Problem details:
From the records below, pick out every line that contains the word "particular" and copy each of those lines.

Dataset excerpts:

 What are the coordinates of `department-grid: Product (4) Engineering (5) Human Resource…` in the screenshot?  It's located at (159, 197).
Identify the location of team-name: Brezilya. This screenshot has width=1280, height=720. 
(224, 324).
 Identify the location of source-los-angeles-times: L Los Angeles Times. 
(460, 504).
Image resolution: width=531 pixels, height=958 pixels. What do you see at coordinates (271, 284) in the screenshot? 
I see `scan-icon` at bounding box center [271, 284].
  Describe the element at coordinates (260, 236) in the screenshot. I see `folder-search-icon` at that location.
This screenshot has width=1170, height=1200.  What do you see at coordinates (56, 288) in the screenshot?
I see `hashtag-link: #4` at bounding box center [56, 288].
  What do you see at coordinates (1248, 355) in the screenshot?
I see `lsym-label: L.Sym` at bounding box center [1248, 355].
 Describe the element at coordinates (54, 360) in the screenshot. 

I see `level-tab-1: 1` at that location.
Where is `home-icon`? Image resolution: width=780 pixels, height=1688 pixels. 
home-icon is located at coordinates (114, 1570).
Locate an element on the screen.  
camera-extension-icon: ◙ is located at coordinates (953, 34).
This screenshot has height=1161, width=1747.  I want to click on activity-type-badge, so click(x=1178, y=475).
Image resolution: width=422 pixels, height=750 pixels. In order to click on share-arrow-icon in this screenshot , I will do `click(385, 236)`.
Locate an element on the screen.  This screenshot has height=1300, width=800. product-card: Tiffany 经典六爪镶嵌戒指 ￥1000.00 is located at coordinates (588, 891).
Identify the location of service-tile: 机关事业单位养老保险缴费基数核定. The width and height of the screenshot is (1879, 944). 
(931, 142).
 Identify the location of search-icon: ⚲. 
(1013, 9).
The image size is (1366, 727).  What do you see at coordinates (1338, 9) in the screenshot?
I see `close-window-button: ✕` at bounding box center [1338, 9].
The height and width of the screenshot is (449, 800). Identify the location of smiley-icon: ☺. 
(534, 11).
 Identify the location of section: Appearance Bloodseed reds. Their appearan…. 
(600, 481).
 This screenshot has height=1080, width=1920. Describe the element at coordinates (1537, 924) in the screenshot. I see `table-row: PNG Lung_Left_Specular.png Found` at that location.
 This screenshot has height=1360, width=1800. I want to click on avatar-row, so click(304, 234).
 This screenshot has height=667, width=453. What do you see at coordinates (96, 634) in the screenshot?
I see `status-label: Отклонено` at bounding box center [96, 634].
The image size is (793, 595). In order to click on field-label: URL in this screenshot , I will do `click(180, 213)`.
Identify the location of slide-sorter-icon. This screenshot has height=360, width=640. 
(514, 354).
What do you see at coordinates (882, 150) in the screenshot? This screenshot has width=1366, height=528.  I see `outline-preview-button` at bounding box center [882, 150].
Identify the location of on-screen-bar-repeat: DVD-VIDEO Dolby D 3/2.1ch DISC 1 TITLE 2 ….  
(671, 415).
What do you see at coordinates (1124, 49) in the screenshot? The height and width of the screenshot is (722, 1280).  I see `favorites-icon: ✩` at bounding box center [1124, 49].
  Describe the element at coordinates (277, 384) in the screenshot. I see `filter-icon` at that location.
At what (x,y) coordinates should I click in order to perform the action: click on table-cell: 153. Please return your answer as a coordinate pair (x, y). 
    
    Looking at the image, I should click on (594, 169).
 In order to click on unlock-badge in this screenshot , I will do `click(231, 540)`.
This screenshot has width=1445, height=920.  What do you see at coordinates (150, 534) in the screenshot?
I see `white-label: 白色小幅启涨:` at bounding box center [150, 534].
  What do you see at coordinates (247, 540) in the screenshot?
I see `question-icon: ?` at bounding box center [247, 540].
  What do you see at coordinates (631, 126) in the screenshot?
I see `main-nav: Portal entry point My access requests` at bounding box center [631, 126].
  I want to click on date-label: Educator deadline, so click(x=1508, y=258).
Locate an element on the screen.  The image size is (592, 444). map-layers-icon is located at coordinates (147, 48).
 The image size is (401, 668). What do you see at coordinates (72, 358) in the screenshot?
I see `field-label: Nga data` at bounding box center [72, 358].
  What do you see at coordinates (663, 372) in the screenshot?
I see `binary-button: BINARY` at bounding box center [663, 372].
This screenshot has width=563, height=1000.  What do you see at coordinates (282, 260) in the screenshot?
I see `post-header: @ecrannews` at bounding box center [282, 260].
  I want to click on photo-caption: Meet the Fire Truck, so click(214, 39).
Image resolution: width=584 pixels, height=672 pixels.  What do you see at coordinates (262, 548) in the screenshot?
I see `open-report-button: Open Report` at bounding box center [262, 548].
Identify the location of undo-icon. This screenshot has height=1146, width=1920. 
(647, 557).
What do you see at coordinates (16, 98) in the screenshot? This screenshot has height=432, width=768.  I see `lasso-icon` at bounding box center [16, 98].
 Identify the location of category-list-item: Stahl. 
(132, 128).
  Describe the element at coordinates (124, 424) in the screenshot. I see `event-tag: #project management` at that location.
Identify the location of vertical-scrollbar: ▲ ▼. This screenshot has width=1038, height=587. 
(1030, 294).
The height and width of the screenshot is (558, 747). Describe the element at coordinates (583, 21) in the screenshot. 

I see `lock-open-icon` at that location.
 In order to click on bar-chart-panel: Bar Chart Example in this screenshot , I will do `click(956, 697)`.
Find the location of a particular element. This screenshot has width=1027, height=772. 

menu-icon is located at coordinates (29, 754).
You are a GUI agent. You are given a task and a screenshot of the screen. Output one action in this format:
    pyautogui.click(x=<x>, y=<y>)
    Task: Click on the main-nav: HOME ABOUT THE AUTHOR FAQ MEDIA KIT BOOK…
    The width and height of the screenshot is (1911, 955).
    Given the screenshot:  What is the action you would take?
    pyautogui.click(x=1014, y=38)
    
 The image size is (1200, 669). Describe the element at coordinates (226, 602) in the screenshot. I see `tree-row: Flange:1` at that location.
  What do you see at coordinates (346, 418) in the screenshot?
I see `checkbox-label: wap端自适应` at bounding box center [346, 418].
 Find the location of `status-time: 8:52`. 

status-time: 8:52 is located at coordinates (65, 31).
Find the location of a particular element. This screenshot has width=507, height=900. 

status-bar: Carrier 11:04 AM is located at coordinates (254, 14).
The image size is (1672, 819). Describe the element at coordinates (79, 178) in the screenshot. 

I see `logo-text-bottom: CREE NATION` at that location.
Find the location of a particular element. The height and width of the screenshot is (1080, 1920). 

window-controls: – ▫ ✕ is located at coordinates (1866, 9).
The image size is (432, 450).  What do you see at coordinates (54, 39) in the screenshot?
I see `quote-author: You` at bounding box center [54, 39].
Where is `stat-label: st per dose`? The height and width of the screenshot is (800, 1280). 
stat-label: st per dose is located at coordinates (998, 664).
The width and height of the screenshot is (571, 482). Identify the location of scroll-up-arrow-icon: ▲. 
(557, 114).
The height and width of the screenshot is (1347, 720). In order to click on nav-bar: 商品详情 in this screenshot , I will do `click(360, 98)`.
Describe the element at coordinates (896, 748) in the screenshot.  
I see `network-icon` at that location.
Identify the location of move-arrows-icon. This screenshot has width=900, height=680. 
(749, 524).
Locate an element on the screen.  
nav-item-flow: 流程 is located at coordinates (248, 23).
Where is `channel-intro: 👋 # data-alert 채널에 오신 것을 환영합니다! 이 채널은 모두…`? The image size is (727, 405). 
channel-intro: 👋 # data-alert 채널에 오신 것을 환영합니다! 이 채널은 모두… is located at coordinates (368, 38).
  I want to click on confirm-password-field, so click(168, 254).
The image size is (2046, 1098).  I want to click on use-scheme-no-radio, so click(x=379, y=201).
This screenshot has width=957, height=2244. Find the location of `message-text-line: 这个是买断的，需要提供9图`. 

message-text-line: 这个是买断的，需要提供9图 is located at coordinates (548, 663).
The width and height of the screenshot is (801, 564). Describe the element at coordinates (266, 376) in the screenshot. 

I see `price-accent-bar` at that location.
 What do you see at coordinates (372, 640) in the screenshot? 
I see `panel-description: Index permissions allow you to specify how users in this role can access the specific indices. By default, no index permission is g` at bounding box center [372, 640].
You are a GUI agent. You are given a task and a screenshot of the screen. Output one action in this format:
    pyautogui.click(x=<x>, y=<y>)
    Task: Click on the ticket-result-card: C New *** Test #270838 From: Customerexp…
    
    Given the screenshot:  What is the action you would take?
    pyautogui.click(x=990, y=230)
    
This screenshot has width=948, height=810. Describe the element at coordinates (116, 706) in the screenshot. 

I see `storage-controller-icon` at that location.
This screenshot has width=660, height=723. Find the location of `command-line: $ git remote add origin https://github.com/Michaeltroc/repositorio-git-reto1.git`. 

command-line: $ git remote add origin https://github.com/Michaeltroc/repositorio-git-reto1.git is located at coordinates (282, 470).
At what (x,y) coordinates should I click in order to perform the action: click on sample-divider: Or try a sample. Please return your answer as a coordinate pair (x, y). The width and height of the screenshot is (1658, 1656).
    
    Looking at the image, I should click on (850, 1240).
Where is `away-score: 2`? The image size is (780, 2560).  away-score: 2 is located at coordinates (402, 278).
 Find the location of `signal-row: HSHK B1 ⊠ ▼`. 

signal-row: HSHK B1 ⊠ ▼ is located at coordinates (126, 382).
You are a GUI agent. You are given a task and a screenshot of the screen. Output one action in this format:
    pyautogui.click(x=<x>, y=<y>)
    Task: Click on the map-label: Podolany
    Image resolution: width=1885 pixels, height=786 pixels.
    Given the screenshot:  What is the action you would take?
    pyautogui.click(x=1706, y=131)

Answer:
Find the location of a particular element. This screenshot has width=1027, height=772. 
Find the location of a particular element. This screenshot has width=507, height=900. 
Find the location of a particular element. The height and width of the screenshot is (1080, 1920). 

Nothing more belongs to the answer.